JURNALIS.co.id – Tidak cukup dengan menyetubuhi korban berulang kali, memaksa korban aborsi hingga menyodomi. HS, melalui pengecaranya kini memfitnah korban ingin memerasnya hingga Rp10 miliar.
Di beberapa media online, salah satu kuasa hukum tersangka HS, yakni Rizal Karyansyah mengatakan permintaan uang sebesar Rp10 miliar itu dari korban dan keluarganya.
“Saat klien kami HS ditahan, ring 2 minta uang damai Rp2 miliar, setelah didengar ring 1 uang damai bengkak jadi Rp10 miliar,” kata Rizal, dikutip dari salah satu media online yang tayang pada, Selasa (08/08/2023).
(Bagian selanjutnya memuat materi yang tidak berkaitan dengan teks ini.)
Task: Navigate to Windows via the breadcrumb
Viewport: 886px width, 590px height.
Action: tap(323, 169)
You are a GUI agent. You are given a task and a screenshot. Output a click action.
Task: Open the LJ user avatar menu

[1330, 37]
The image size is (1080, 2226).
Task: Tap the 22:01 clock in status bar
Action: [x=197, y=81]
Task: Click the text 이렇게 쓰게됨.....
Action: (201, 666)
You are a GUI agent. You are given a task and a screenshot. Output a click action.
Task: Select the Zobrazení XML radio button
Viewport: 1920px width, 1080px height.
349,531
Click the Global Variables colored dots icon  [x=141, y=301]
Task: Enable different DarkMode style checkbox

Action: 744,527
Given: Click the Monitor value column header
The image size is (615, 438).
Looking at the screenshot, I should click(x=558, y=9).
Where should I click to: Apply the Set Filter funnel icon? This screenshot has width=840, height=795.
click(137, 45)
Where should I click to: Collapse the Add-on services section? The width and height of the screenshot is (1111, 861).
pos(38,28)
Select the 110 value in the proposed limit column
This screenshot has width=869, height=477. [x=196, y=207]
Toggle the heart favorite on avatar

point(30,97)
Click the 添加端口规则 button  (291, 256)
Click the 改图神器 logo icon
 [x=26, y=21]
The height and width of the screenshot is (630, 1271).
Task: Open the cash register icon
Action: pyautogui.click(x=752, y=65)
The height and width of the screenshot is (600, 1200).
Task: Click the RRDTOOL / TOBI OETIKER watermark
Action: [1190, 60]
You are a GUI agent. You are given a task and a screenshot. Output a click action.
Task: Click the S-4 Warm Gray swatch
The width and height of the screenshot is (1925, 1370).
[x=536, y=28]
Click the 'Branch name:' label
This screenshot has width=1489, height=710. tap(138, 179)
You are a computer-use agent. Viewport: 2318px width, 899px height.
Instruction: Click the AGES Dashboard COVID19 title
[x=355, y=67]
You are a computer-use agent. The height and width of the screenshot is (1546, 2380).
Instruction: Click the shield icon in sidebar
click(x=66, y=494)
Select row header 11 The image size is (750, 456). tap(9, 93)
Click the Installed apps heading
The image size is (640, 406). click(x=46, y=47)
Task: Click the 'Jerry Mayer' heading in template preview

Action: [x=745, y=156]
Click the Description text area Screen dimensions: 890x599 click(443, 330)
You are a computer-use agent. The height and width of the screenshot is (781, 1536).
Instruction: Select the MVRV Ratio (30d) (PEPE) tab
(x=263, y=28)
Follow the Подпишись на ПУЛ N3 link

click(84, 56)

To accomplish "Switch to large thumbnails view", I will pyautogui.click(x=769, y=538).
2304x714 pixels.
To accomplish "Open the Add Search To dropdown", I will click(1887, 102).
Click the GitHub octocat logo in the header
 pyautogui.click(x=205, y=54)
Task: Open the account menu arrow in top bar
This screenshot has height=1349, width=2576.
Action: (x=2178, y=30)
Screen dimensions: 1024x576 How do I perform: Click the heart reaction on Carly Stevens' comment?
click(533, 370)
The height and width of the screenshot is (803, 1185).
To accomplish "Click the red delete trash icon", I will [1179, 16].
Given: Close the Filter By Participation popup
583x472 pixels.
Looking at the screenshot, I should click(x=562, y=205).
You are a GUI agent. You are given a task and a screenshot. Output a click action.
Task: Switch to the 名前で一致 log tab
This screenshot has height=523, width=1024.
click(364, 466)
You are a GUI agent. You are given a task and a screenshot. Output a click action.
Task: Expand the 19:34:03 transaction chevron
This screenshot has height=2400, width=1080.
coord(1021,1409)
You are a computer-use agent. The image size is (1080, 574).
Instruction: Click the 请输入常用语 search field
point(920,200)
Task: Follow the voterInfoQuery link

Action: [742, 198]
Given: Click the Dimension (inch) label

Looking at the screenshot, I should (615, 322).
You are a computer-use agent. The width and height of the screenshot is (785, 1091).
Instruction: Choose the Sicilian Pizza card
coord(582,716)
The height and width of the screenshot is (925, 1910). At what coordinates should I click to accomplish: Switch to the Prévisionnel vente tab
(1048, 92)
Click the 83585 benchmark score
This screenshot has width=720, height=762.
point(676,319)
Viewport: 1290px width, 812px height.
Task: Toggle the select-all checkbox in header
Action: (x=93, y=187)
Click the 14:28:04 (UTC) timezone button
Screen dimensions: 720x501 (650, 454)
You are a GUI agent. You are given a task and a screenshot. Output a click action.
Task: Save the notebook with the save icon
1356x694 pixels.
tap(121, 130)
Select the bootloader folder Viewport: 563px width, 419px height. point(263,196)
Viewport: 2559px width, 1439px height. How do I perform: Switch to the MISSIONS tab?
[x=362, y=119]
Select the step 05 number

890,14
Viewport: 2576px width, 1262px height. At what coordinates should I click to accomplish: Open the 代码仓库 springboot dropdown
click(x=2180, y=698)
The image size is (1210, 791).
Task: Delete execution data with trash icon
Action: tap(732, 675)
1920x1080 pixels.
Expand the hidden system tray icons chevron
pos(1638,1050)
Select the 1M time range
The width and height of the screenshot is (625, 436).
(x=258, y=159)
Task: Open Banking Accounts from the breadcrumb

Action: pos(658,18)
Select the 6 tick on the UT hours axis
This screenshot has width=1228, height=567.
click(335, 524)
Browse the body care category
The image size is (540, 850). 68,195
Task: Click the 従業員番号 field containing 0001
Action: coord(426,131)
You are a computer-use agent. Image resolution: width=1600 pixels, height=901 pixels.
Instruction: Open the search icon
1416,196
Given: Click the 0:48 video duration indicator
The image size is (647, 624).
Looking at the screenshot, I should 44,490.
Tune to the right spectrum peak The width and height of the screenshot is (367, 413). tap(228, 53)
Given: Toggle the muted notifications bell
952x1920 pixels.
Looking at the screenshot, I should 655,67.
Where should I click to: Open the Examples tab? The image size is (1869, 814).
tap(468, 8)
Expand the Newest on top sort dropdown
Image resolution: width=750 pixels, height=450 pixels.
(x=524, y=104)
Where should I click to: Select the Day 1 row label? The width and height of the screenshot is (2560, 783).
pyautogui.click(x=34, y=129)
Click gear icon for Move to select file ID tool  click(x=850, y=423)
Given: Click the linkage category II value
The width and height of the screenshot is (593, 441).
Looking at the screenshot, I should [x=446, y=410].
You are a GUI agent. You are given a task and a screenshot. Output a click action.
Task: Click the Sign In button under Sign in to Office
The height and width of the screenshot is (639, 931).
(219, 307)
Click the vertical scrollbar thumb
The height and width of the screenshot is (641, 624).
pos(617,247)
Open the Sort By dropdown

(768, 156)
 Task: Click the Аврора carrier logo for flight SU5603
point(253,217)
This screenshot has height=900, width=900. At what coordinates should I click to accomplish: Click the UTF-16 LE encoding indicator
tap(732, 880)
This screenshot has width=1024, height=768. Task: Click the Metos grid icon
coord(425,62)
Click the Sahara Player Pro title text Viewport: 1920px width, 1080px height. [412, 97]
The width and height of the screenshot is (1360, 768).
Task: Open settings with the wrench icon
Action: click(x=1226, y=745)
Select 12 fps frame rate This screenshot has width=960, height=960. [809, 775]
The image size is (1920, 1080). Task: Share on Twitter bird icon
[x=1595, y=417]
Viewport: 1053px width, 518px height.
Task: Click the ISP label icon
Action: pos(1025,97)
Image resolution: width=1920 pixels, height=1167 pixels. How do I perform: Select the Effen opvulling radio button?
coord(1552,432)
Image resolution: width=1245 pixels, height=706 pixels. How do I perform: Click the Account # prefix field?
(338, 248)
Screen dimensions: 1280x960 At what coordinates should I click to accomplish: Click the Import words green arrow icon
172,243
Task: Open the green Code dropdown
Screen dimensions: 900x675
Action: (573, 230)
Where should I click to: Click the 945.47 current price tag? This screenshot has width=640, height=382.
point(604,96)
Menyikapi tuduhan tersebut, salah satu kuasa hukum korban, Ferri Iswanda dengan tegas mengatakan bahwa isu pemerasan yang disampaikan kuasa hukum tersangka adalah fitnah.
Menurut Ferri, apa yang disampaikan kuasa hukum tersangka adalah upaya untuk menggiring opini publik, yang sudah mengetahui perbuatan persetubuhan kliennya terhadap korban.
“Kuasa hukum tersangka ini seperti koboi mabuk nembak di atas kuda. Jadi ngomongnya ngawur. Tanpa bukti,” kata Ferri, Rabu (09/09/2023).
Menurut Ferri, fakta yang sebenarnya terjadi adalah, pihak tersangka lah yang menawarkan uang kepada korban dan keluarganya. Uang damai tersebut diberikan jika bersedia mencabut laporan.
“Terakhir mereka datang menawarkan korban dan keluarga uang damai Rp120 juta. Tetapi oleh ibu korban disampaikan, kalaupun mereka diberi uang Rp10 miliar, mereka tidak akan terima dan akan tetap meneruskan kasus tersebut diproses polisi,” ungkap Ferri.
Ferri menyatakan jadi jelas apa yang disampaikan kuasa hukum tersangka adalah fitnah dan tidak dapat dipertanggungjawabkan. Sehingga kepada kuasa hukum tersangka pihaknya sudah mengultimatum untuk meralat pernyataannya.
“Kami memberi waktu satu minggu kepada kuasa hukum tersangka. Apakah itu pernyataan pribadi atau tim untuk meralat dan menyampaikan informasi yang benar. Jika itu tidak dilakukan, maka kami akan menempuh jalur hukum dengan membuat laporan ke Polresta Pontianak,” tegas Ferri.
Sebelumnya, terungkap jika perilaku HS tidak hanya menyetubuhi korban, oknum anggota Dewan Pendidikan Kalbar dan pembina yayasan pendidikan itu memaksa untuk aborsi hingga tega menyodomi korban.
Bahkan bersama istrinya ia malah mengancam akan membunuh korban jika tidak menghapus bukti percakapan antara dirinya dan korban.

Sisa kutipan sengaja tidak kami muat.